Solver refuses to run: Monte Carlo Radiation Model
 

Hi!

I'm trying to simulate radiation on a Copper absorber tube surface using the Monte Carlo Radiation model. The geometry consists of two models: the inner water body, and the copper tube. Both have been meshed using the CFX physics tetra patch conforming method.

Few details:

1.1 Domain: CopperTube

- Participating Media Transfer Mode
- # of Histories: 10000
- Spectral Model: Gray
- Scattering Model: Isotropic

1.1.1 Boundary: Outer CopperTube Wall
- Heat Flux: 30000 W/m2 (Assumed)
- Emissivity: 0.05 (Polished Cu assumed)
- Diffuse Fraction: 0.01
1.1.2 Domain Interface: CopperTube and Water
- Heat Transfer: Conservative Heat Flux
- Emissivity: 0.05 (?)
- Diffuse Fraction: 0 (?)

1.2 Domain: Water

- Thermal Radiation: None
- Heat Transfer: Thermal Energy

1.2.1 Domain Interface: Water and Coppertube
- No-slip, Smooth Wall
- Heat Transfer: Conservative Interface Flux
1.2.2 Inlet, Outlet Conditions (not relevant here)

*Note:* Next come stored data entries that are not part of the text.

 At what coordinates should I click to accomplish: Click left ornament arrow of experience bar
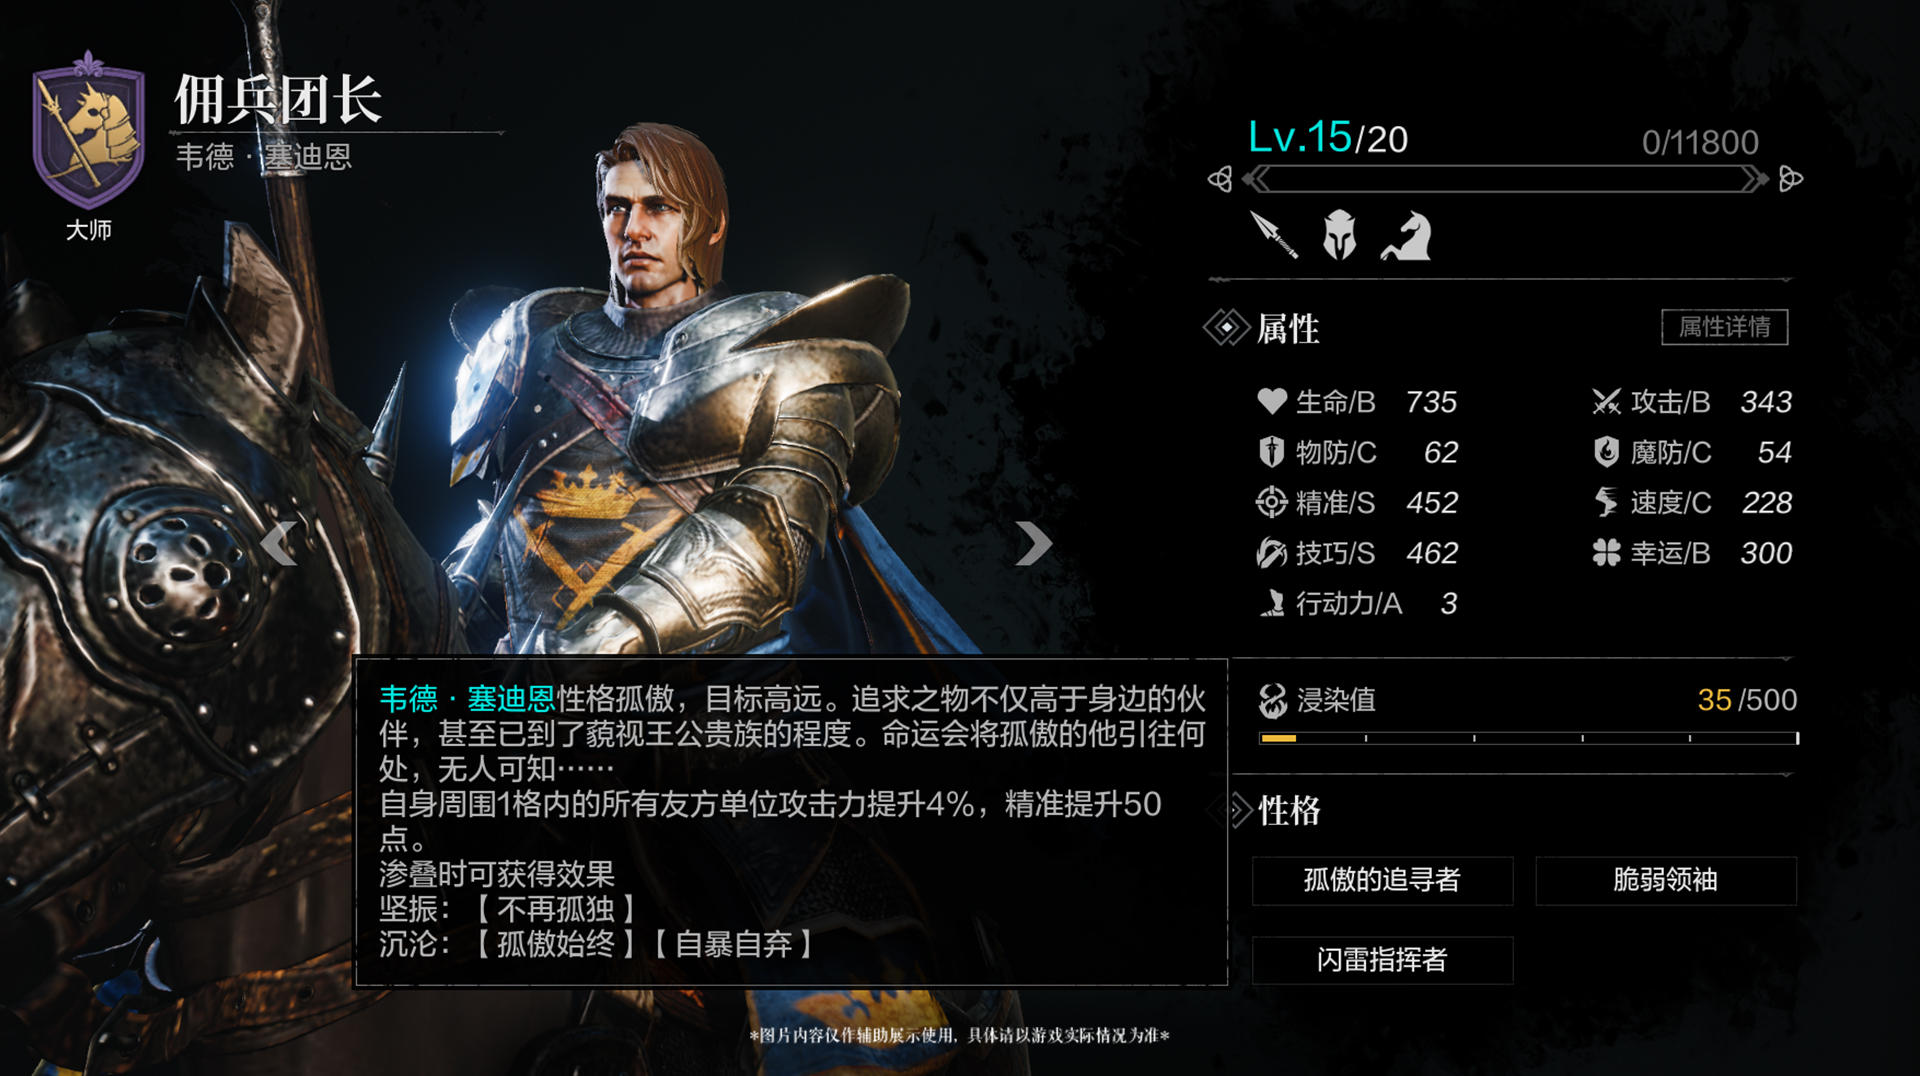pyautogui.click(x=1220, y=180)
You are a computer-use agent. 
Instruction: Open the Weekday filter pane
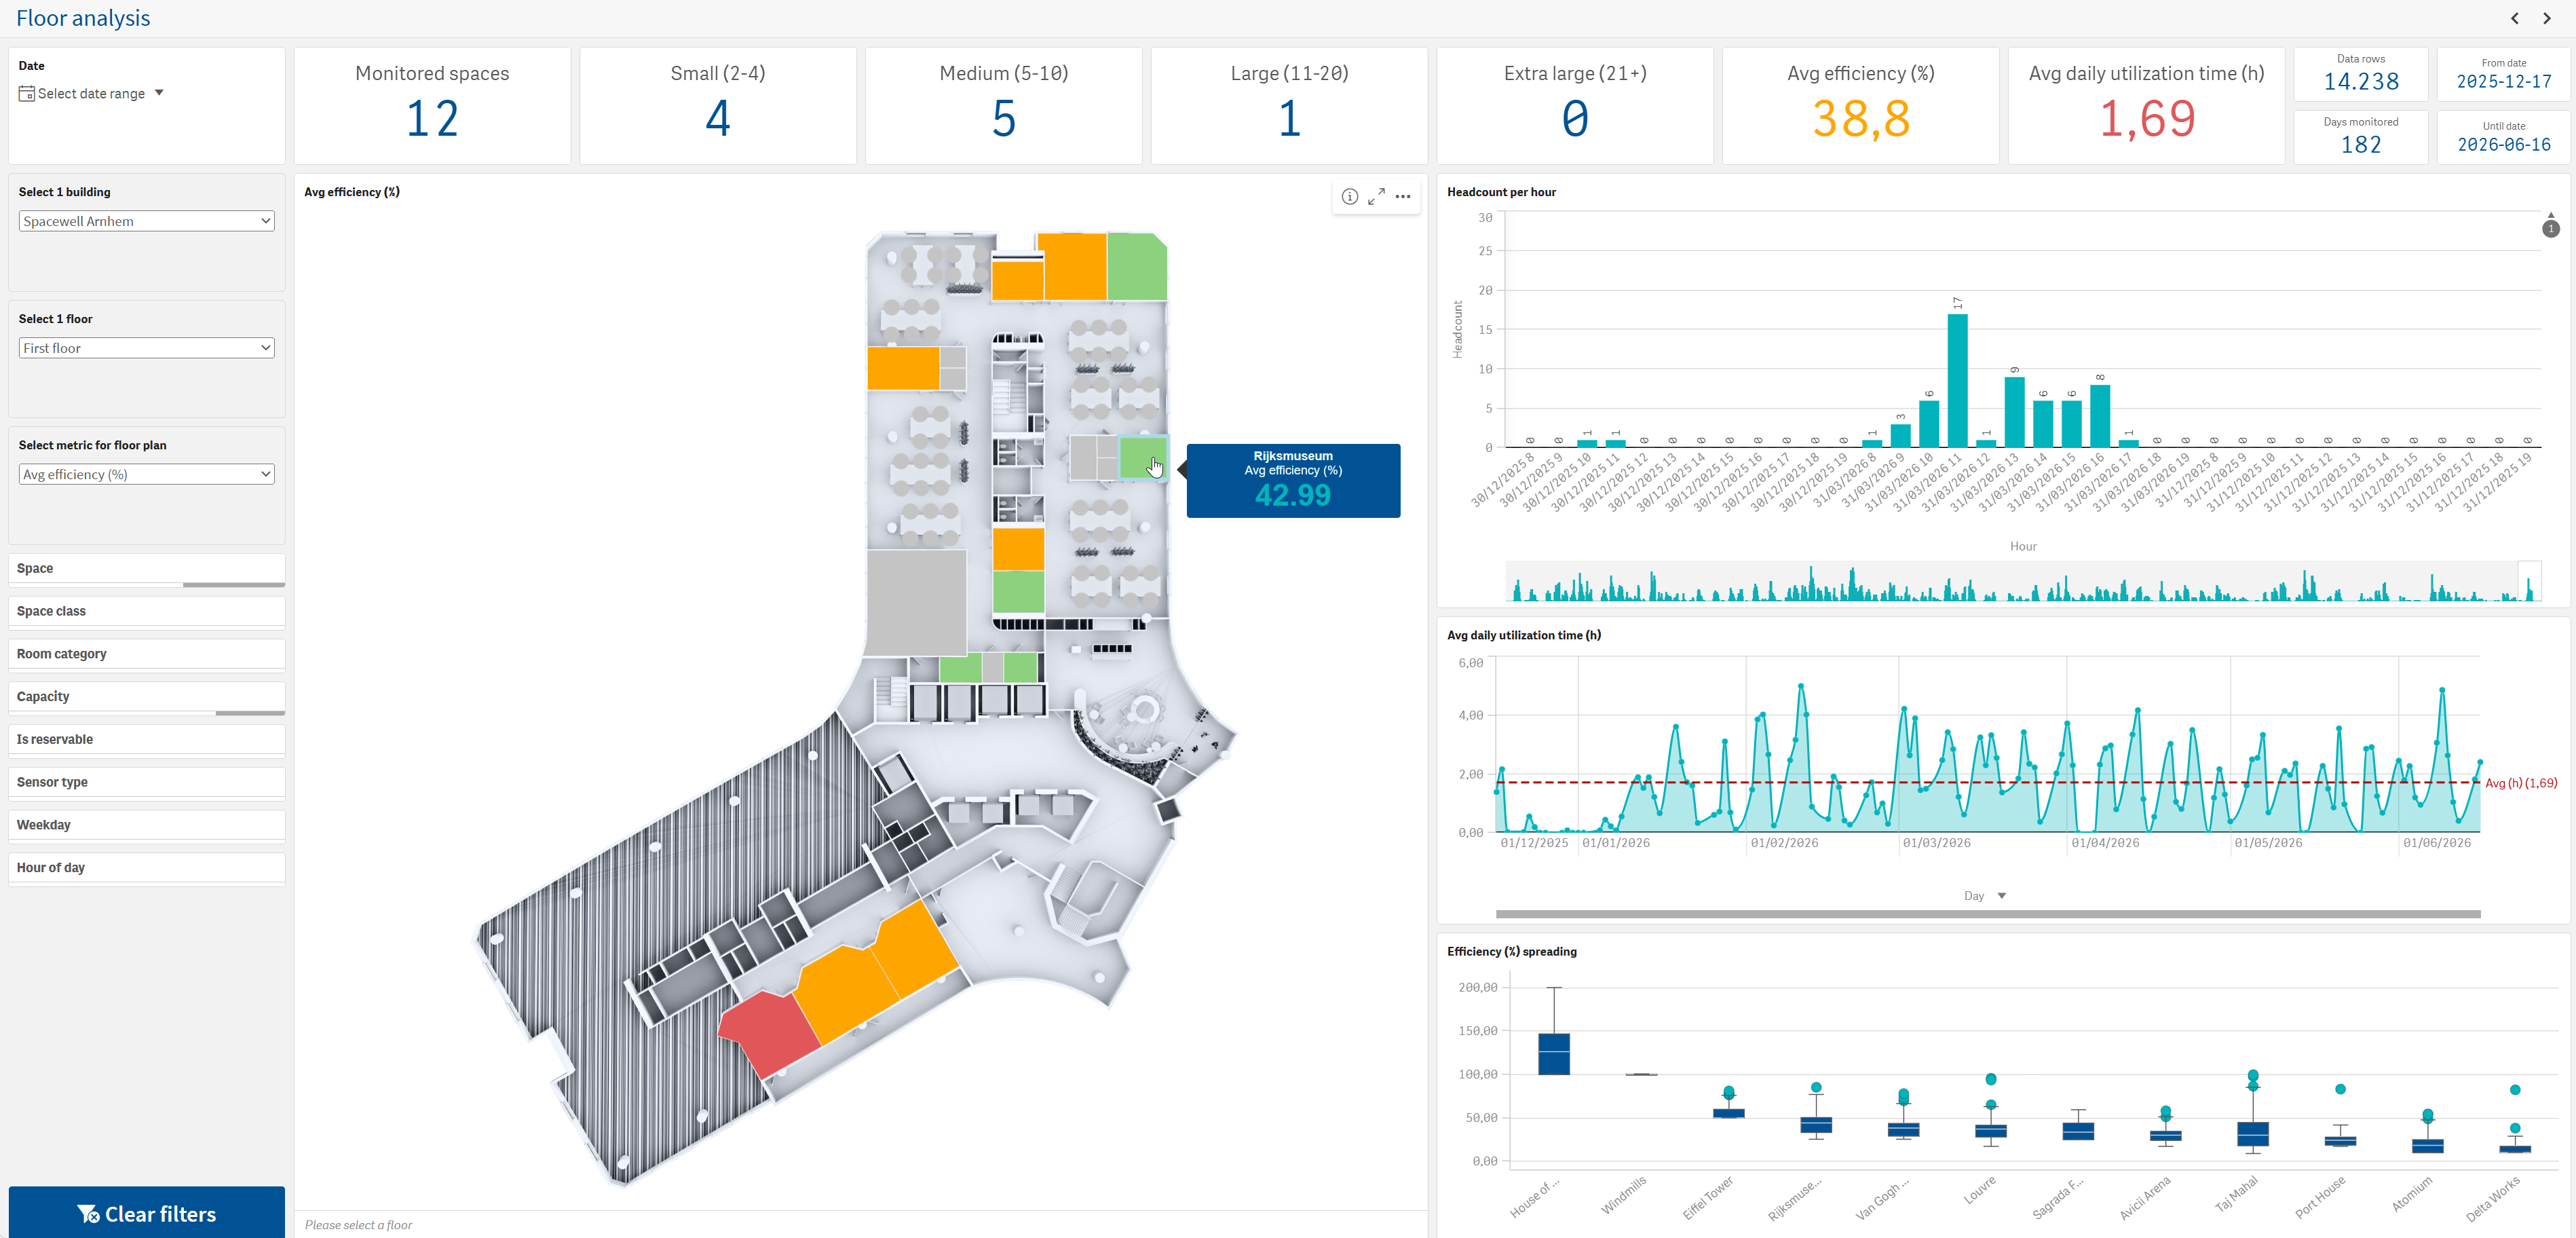click(146, 825)
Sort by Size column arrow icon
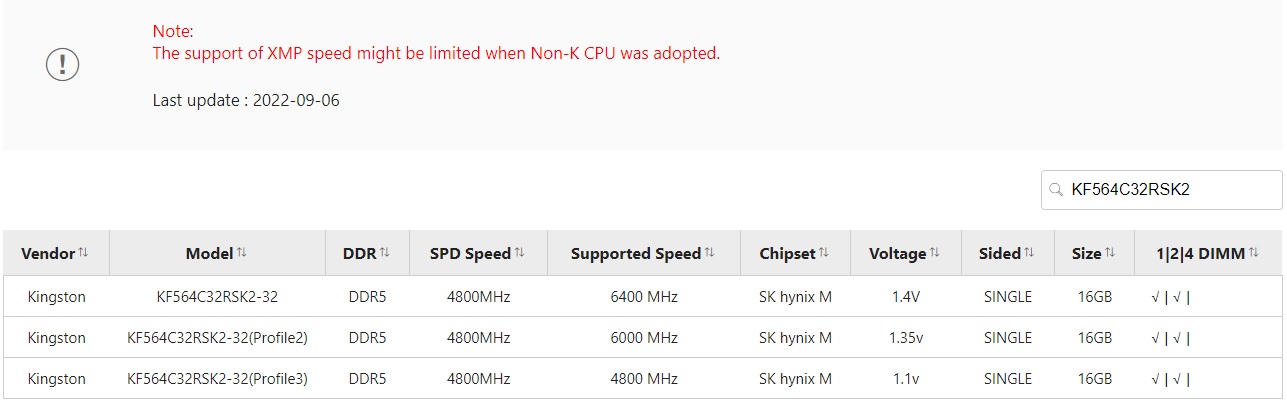 point(1110,253)
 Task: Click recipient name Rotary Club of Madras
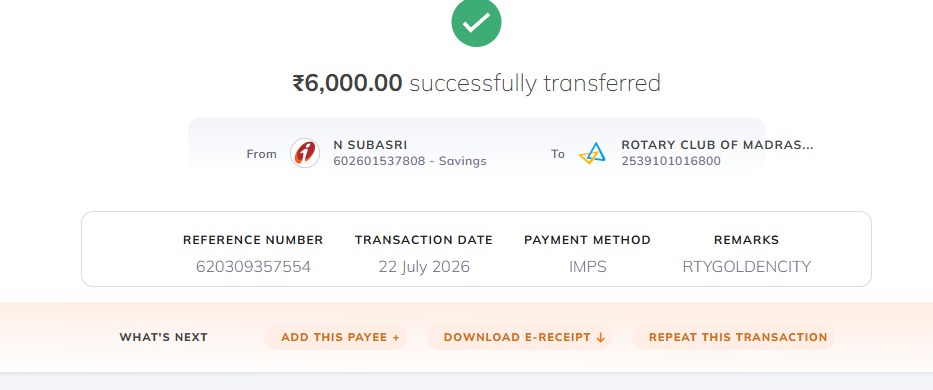coord(717,145)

1.3 Default Fluid Solid Interface

- Interface Model: General Connection, Automatic Mesh Connection
- Additional Interface Model: Conservative Interface Flux
- Interface Model: None

The solver exits at the first iteration saying: "Too many iterations for MC Model. Reasons: (a) Highly reflective walls, (b) Small absorption coefficient, (c) Symmetry Planes are too close, (d) Geometry Specs error"

My questions are:

1. Is it okay to mesh the copper tube using CFX as default physics? I couldn't find any other way to mesh it.

2. What do the parameters Emmisivity and Diffuse Fraction mean at the Fluid-Solid Interface? What values would you guys recommend for Copper?

3. Having specified heat transfer conditions at the interface boundaries in both the CopperTube and Water domain, do we need to check the "Additional Interface Model" to 'Conservative Interface Flux' in the Default Fluid Solid Interface?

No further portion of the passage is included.